## Task statement
Reproduce the whole listing below word for word, but leave the pictures out.

## Records for this task

━━━━━━━━━━━━━━━━━━━━━━━━━━━━━━

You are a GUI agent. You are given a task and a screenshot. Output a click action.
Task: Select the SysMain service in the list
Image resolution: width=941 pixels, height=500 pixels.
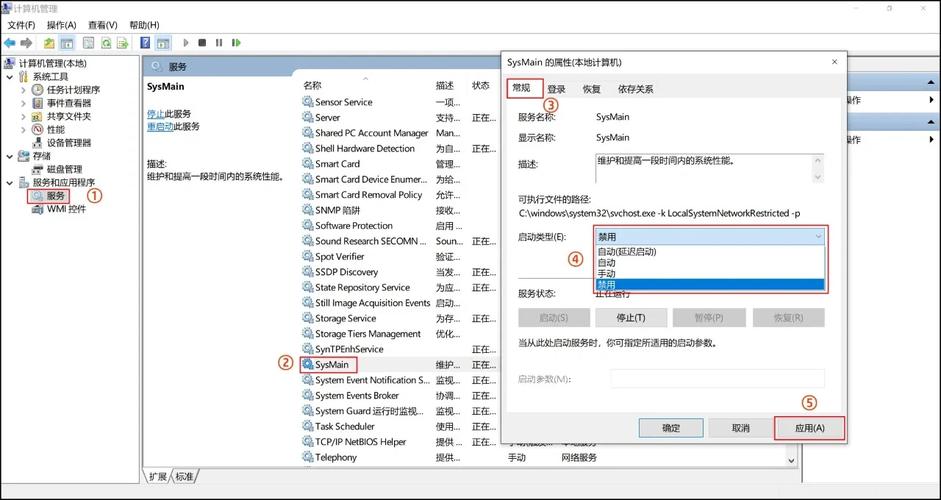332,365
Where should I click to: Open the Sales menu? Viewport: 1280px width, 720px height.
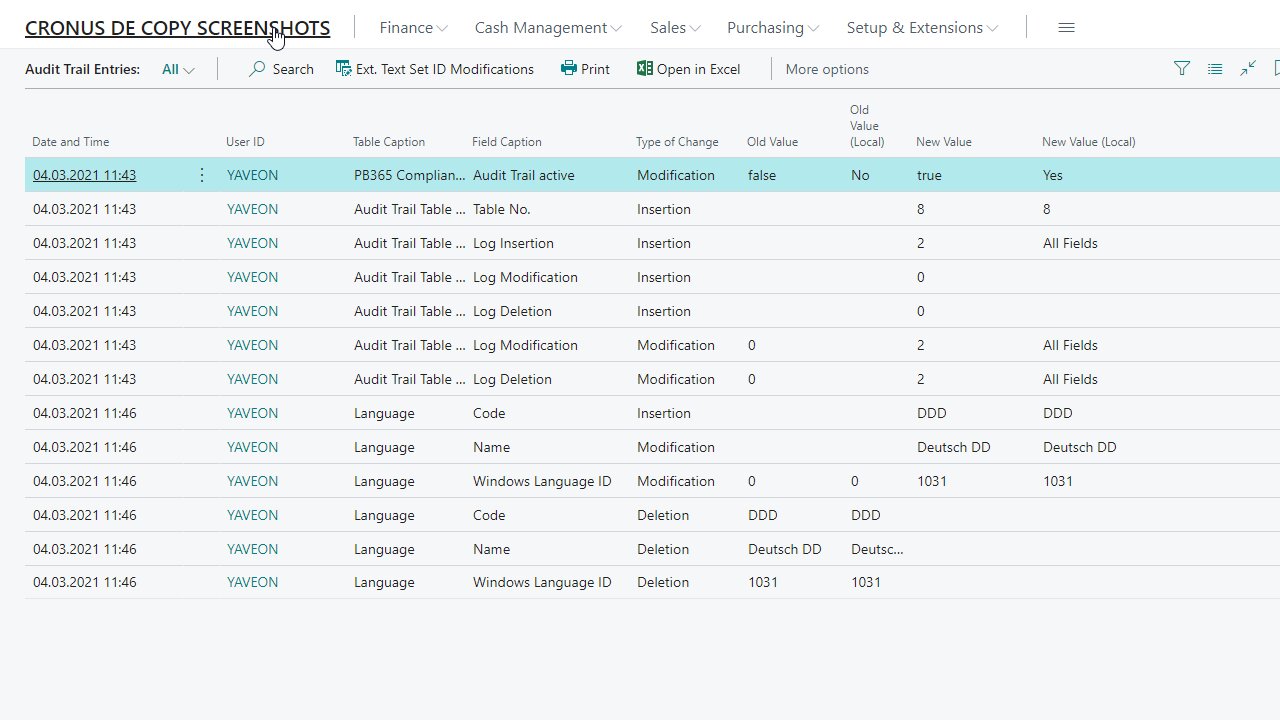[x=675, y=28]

━━━━━━━━━━━━━━━━━━━━━━━━━━━━━━

## Task solution
You are a GUI agent. You are given a task and a screenshot. Output a click action.
Task: Select the SysMain service in the list
Image resolution: width=941 pixels, height=500 pixels.
332,365
Where should I click to: Open the Sales menu? Viewport: 1280px width, 720px height.
[x=675, y=28]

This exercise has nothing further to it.